> [Your goal]: Give back exactly the lines that start at the one containing "Click the Facebook social icon" and run to the end of the material, leaving out the pictures.

> [Given entries]:
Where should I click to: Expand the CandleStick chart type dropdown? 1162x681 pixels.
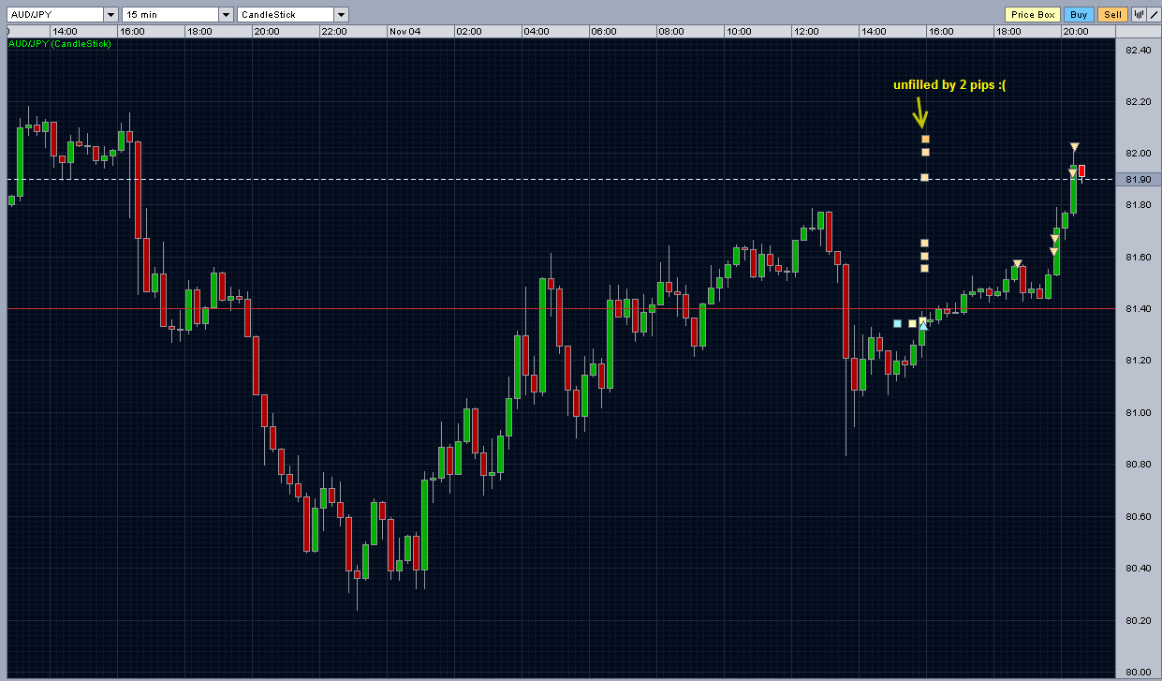[x=341, y=14]
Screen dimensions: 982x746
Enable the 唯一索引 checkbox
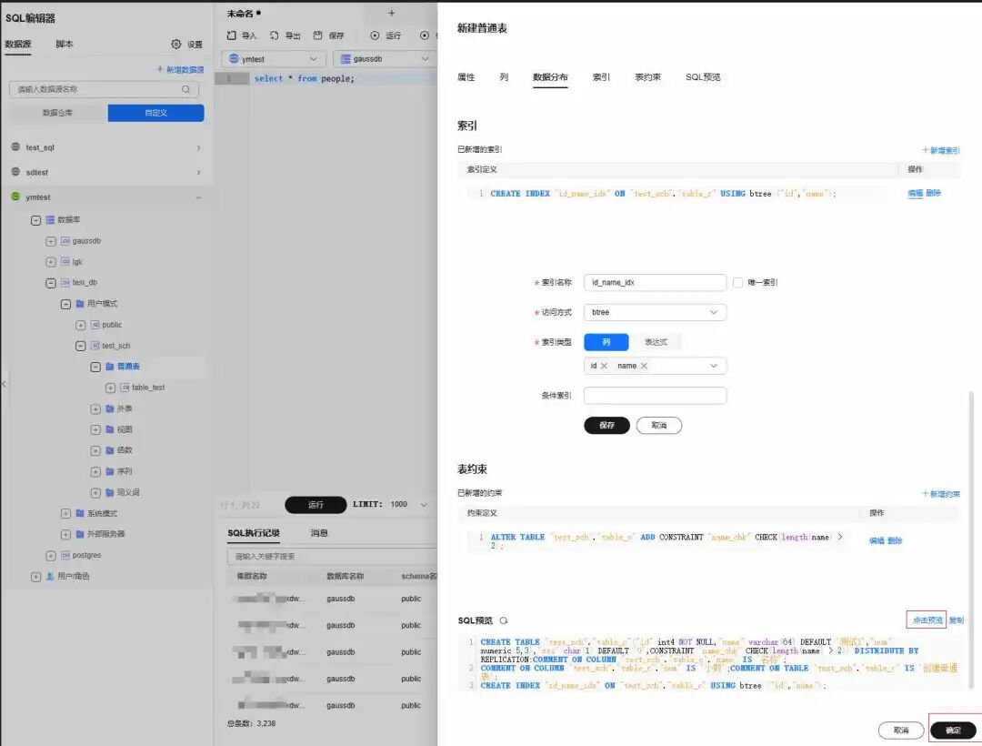tap(737, 283)
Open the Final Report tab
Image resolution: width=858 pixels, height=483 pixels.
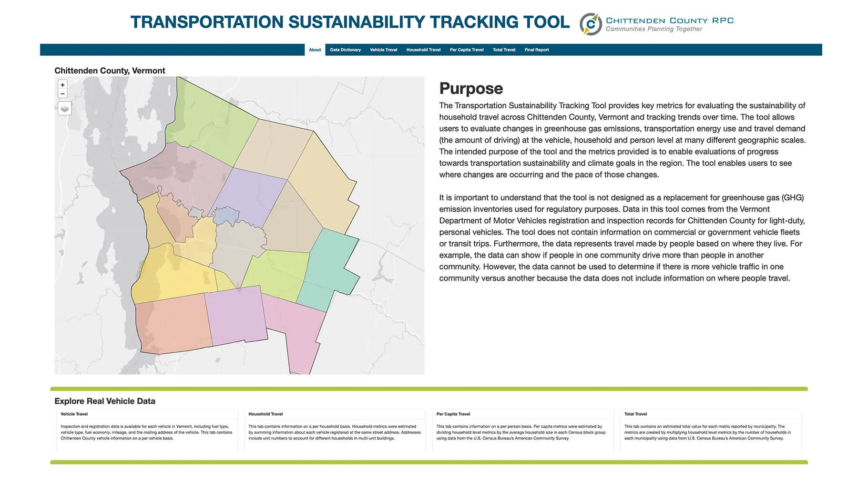536,50
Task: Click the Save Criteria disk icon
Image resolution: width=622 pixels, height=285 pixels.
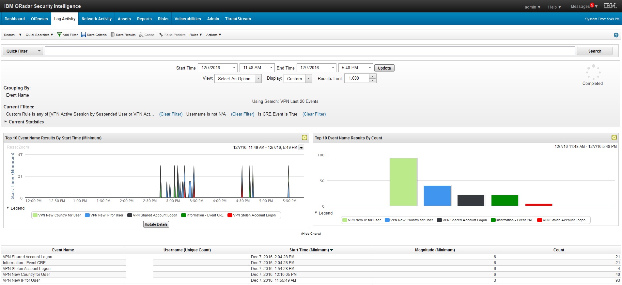Action: [x=84, y=35]
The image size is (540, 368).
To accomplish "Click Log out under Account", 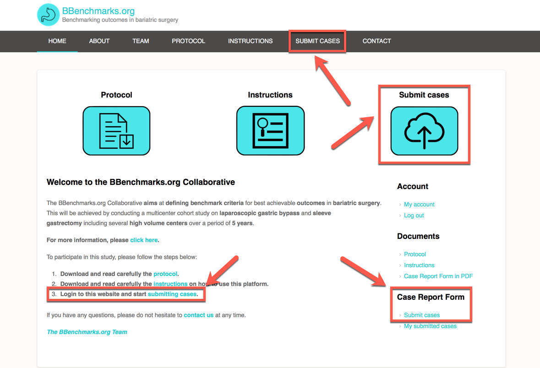I will pos(414,216).
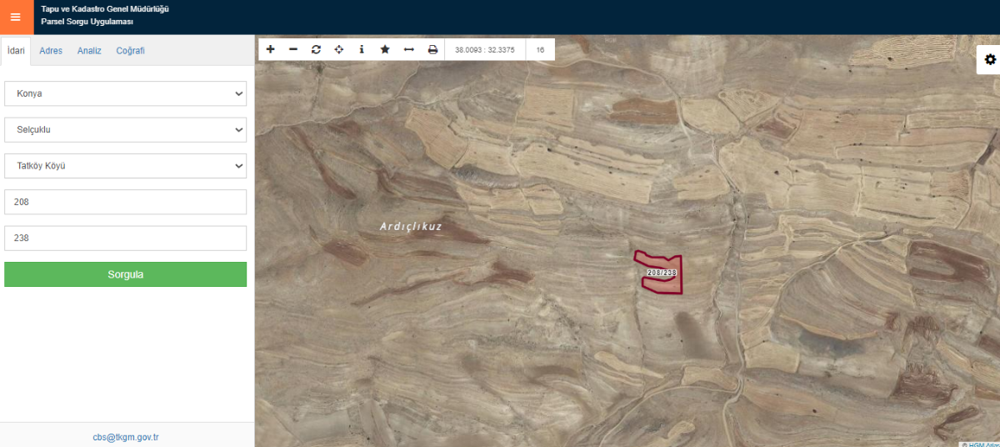Expand the Konya province dropdown
The height and width of the screenshot is (447, 1000).
coord(125,93)
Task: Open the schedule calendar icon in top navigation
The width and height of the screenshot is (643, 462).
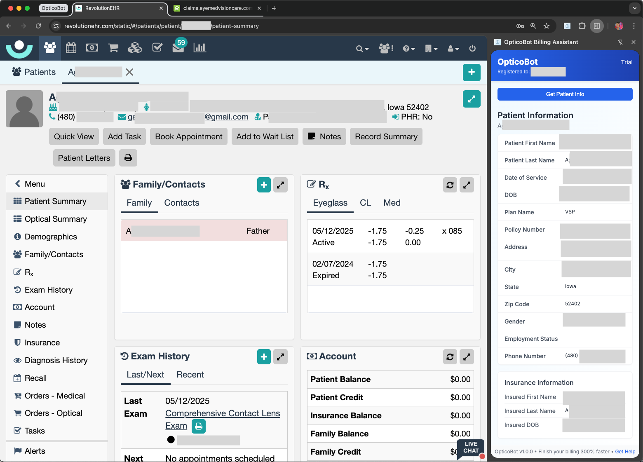Action: click(71, 48)
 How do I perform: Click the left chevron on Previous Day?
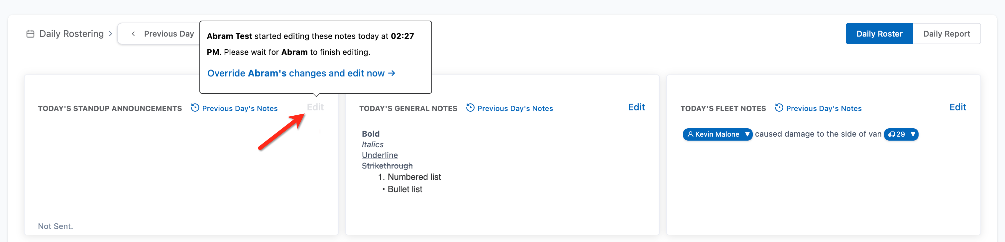133,34
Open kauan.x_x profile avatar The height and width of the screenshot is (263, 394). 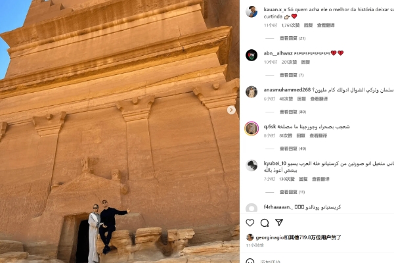pyautogui.click(x=252, y=12)
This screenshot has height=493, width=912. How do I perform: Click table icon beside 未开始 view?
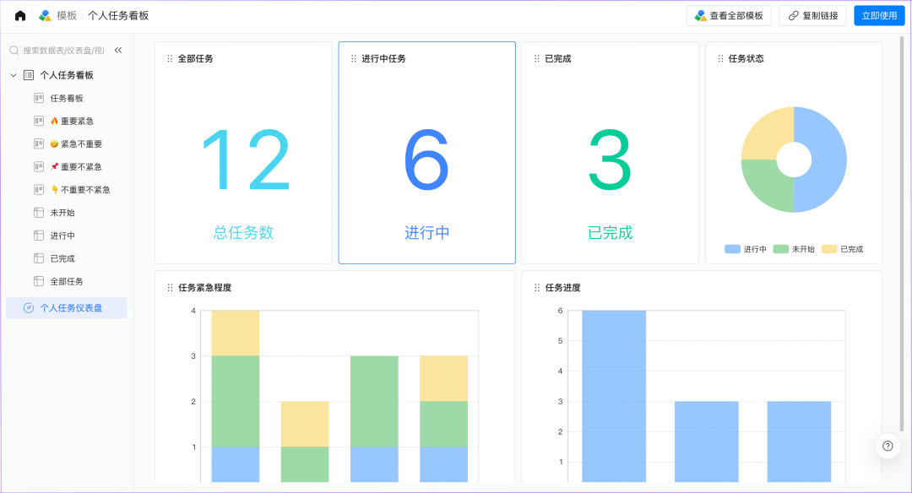point(39,213)
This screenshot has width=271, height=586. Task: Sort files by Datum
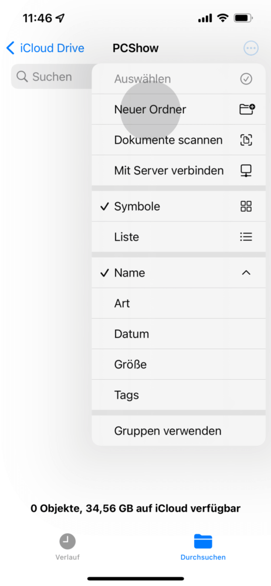tap(178, 334)
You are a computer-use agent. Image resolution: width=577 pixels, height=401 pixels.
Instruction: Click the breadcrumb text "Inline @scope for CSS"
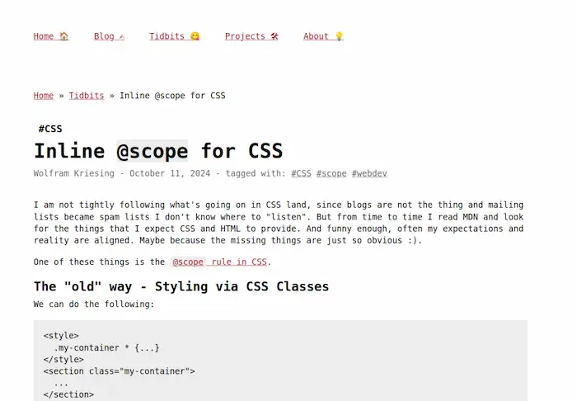(x=172, y=96)
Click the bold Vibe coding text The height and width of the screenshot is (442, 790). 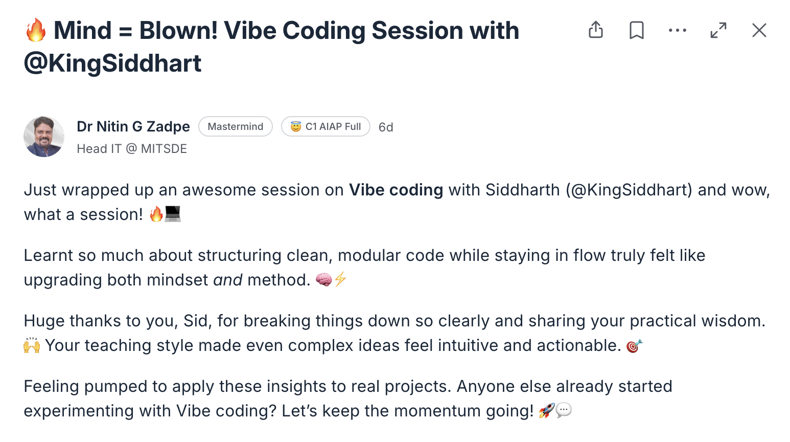[396, 190]
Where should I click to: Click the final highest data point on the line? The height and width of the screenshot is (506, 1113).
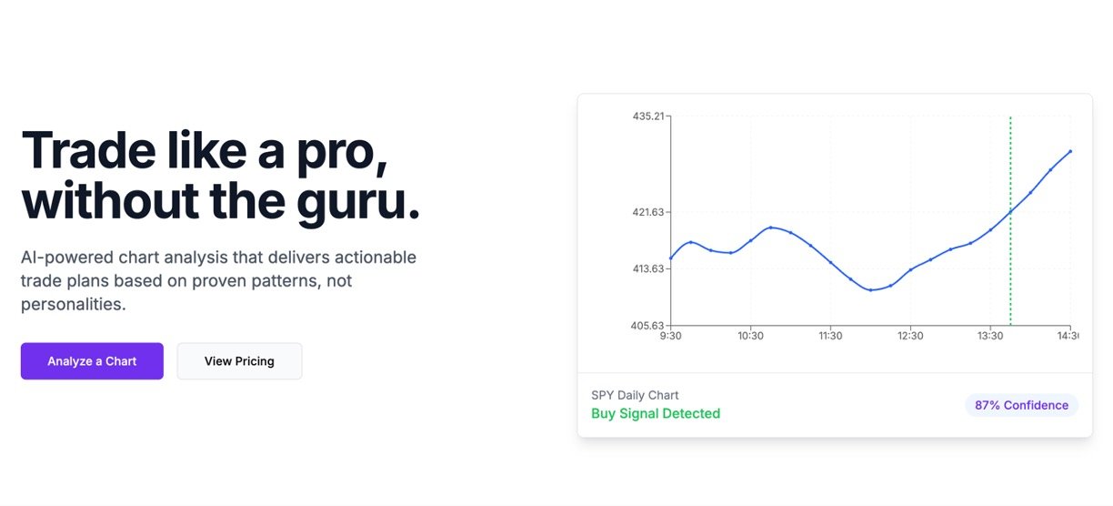[1070, 151]
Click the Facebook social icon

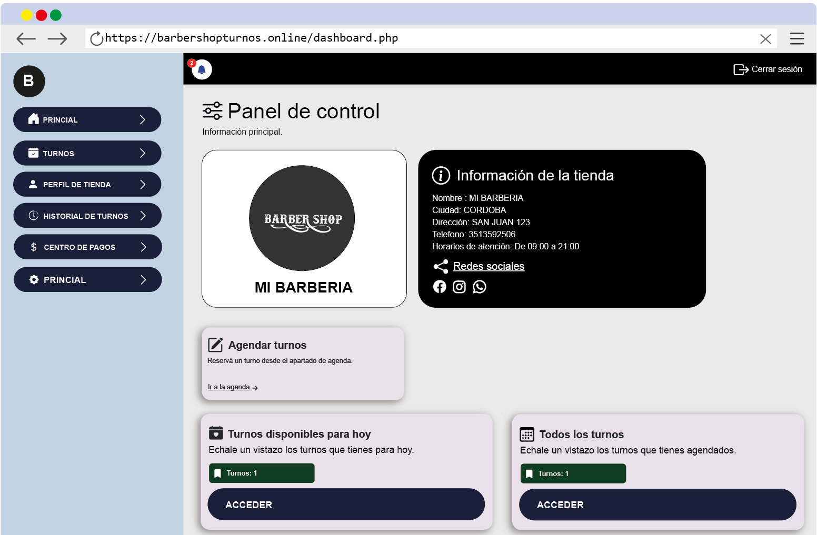click(440, 287)
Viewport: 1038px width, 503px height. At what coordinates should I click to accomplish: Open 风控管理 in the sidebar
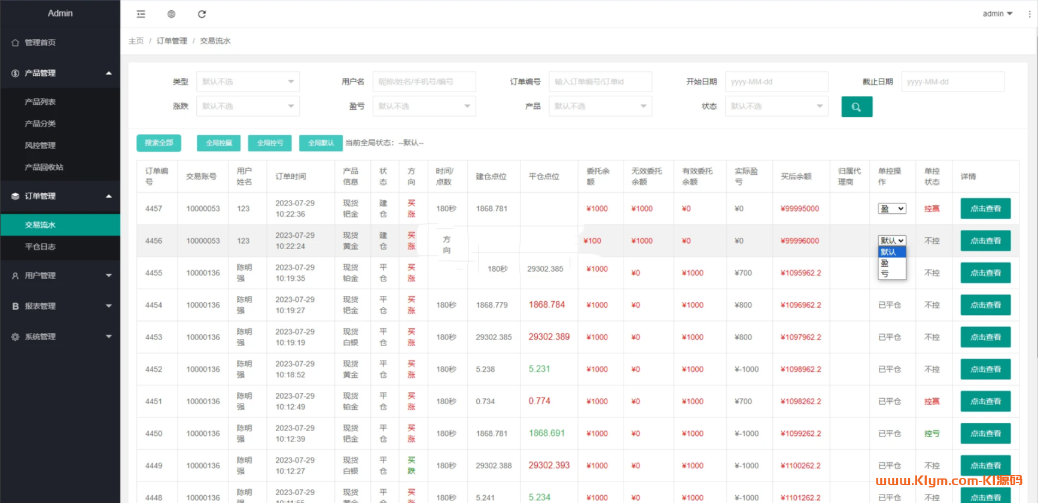click(40, 146)
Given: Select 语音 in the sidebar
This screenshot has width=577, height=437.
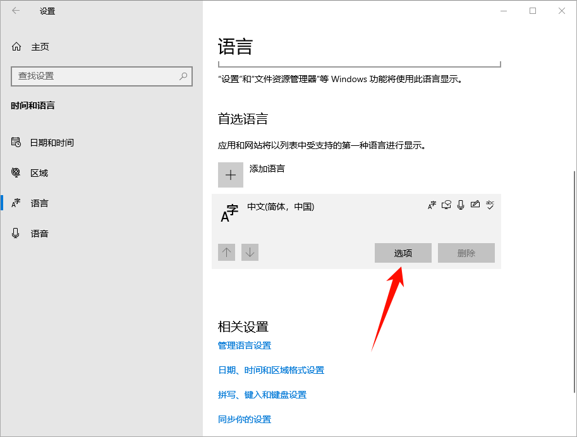Looking at the screenshot, I should click(x=39, y=234).
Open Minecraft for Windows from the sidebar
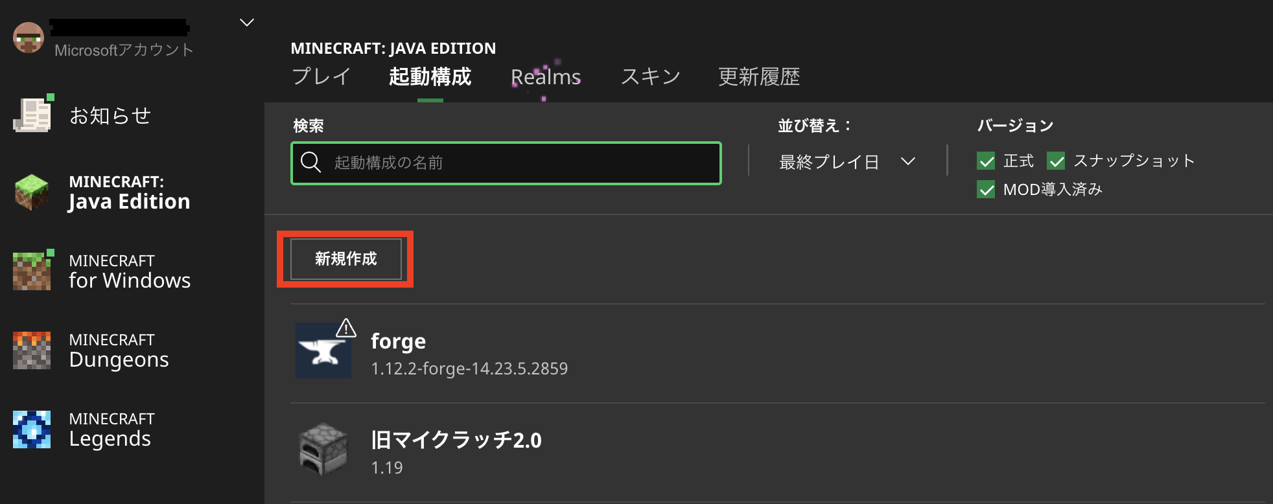The height and width of the screenshot is (504, 1273). (32, 271)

> [Solution to the exercise]:
Click the Facebook social icon

click(440, 287)
Viewport: 1038px width, 503px height. At what coordinates should I click to accomplish: Open 风控管理 in the sidebar
click(40, 146)
Given: Select 语音 in the sidebar
This screenshot has width=577, height=437.
Looking at the screenshot, I should click(x=39, y=234).
Open Minecraft for Windows from the sidebar
The height and width of the screenshot is (504, 1273). (32, 271)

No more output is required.